Advanced Performance Configuration#

`NIM_ENCODER_KV_RATIO_TARGET_SEQ_LEN`#

This parameter can maximize system throughput by balancing memory allocation between text and image KV caches, ensuring maximum concurrent sequences without bottlenecks in either self- or cross-attention KV cache.

Memory Allocation Overview

When NIM starts with the TRTLLM backend, it:

Reserves memory for model weights, activations, and runtime buffers
Allocates the remaining memory to the KV cache
Splits the KV cache into two pools for encoder-decoder models like Llama 3.2 Vision:

Text token pool (self-attention)

Image token pool (cross-attention)

The split ratio is determined at server startup.
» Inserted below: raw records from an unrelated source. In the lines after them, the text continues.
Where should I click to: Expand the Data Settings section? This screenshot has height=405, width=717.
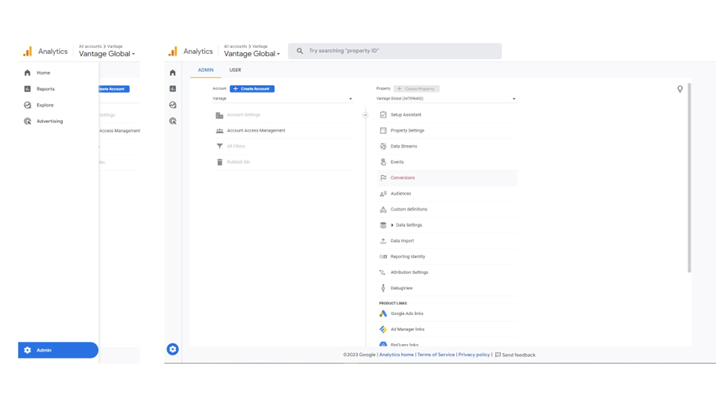click(392, 225)
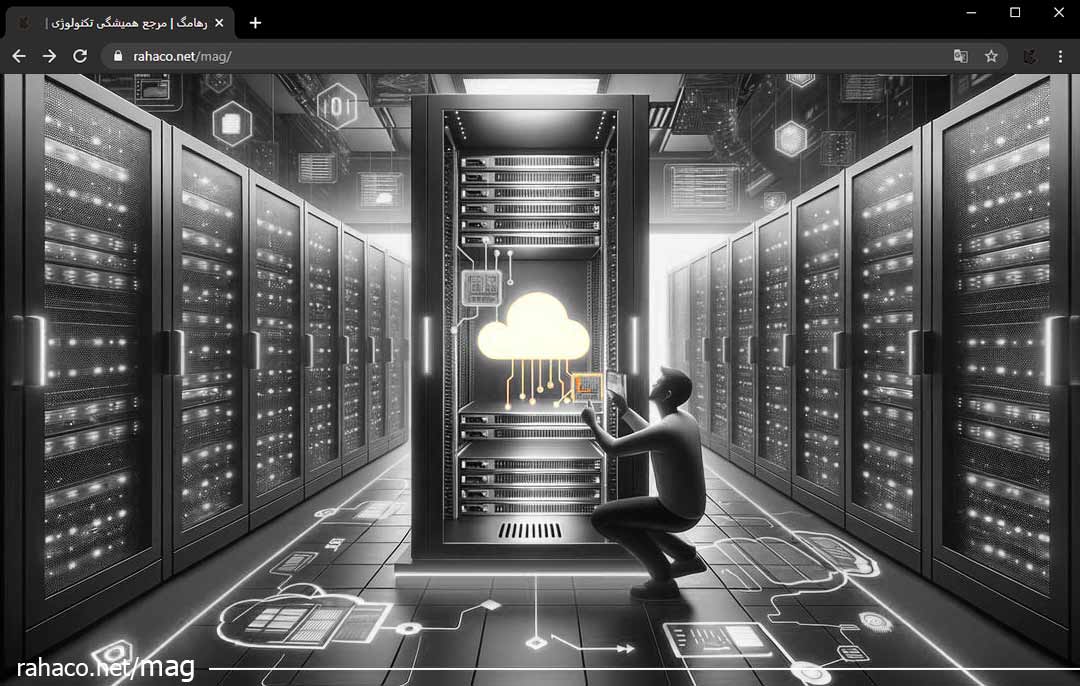Reload the rahaco.net/mag page
Screen dimensions: 1080x686
point(80,56)
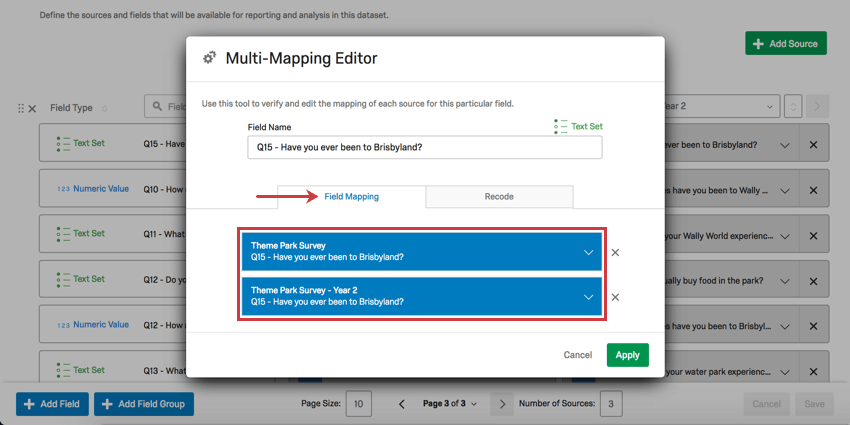The height and width of the screenshot is (425, 850).
Task: Click the Field Name input box
Action: pos(424,147)
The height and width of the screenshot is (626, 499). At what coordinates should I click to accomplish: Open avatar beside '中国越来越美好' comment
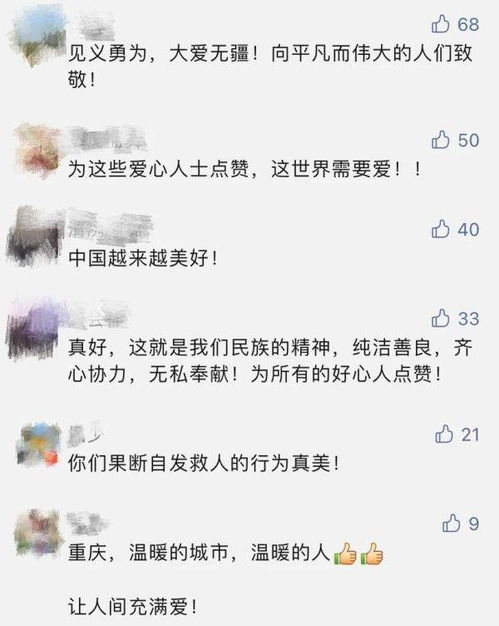tap(35, 236)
Requests exceeding either cache’s capacity are queued.

Example: Impact of Memory Split Ratio

Assuming that:

Each image corresponds to 1k image tokens
The free memory allows for 10k tokens to fit into the KV cache
The expected text sequence length is 1.5k (ISL+OSL)
All requests contain an image

If the memory split is chosen so that 20% of it is allocated to the image KV cache, there will be:

up to 8k tokens in the text KV cache
up to 2k tokens in the image KV cache

With that configuration, the server is bottlenecked by the image KV cache and only 2 requests (2k / 1k) will ever be able to be run concurrently. In that scenario, over half of the text KV cache will stay unused (5k / 8k).

If a better split is chosen, say 40%, there will be:

up to 6k tokens in the text KV cache
up to 4k tokens in the image KV cache

This scenario is perfectly balanced, as 4 requests can fit and occupy fully both KV caches (4 * 1k = 4k, 4 * 1.5k = 6k). Overall system throughput is improved thanks to the maximum concurrency now being 4 instead of 2.

Practical Configuration

The optimal split value depends on several factors like the relative number of cross-attention layers, their head size, variable-sized images, etc.
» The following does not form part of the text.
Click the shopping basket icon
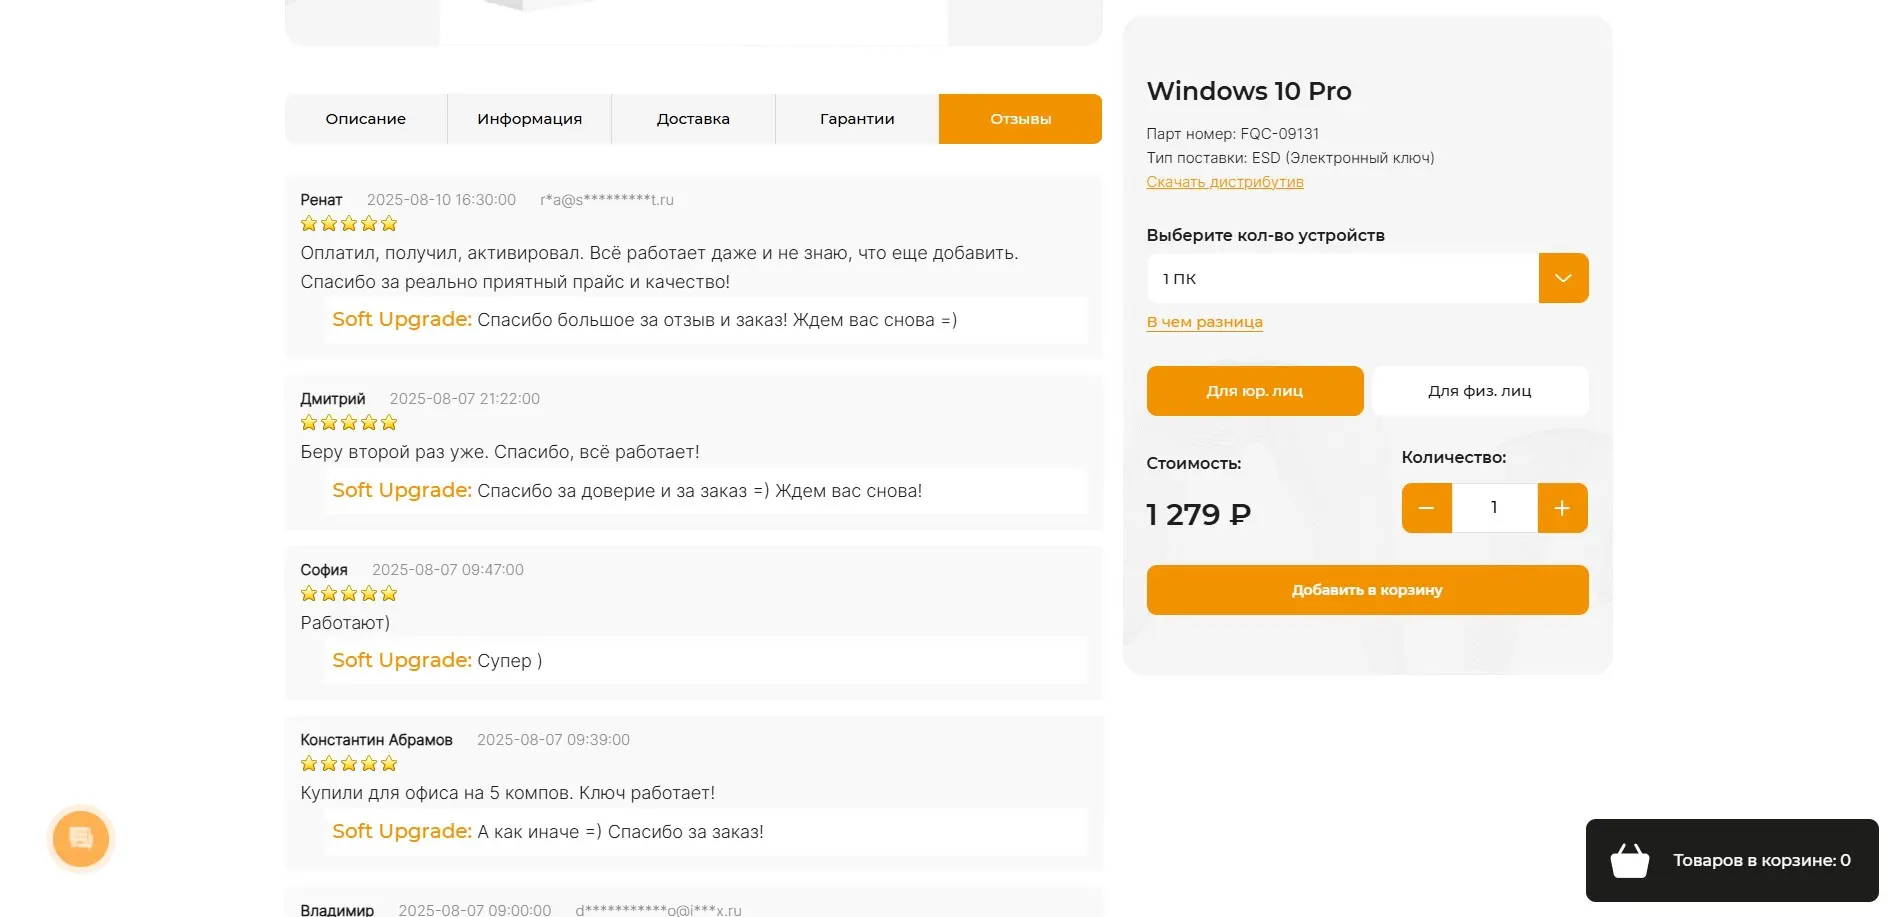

To simplify configuration, NIM for VLMs provides the NIM_ENCODER_KV_RATIO_TARGET_SEQ_LEN parameter.

For example, if a typical request has:

ISL=2000
OSL=500
maximum-size image

then NIM_ENCODER_KV_RATIO_TARGET_SEQ_LEN=2500 should be set.
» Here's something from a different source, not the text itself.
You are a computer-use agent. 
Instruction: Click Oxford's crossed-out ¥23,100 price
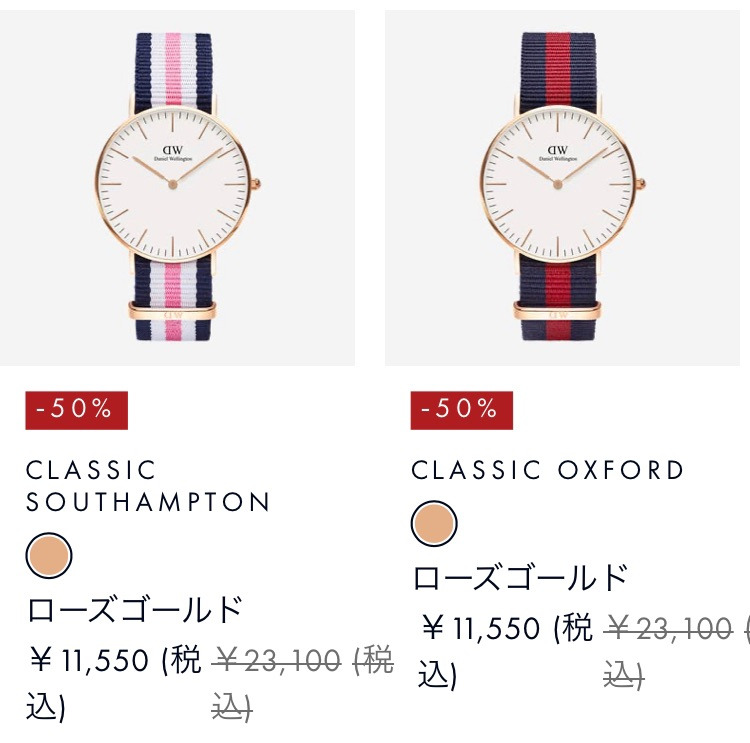tap(668, 628)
If only 75% of the requests are expected to contain an image, the value should be adjusted:

NIM_ENCODER_KV_RATIO_TARGET_SEQ_LEN=2500/0.75.

If the images are not expected to be full-size, but half as small (which, in some models, corresponds to using half as many image tokens), then:

NIM_ENCODER_KV_RATIO_TARGET_SEQ_LEN=2500/(0.75*0.5)

General formula

NIM_ENCODER_KV_RATIO_TARGET_SEQ_LEN=(EXPECTED_ISL + EXPECTED_OSL) / (EXPECTED_RATIO_OF_IMAGE_REQUESTS * EXPECTED_IMAGE_SIZE_RATIO)

Warning

Setting NIM_ENCODER_KV_RATIO_TARGET_SEQ_LEN too low may prevent the text KV cache from be able to handle maximum supported sequence lengths.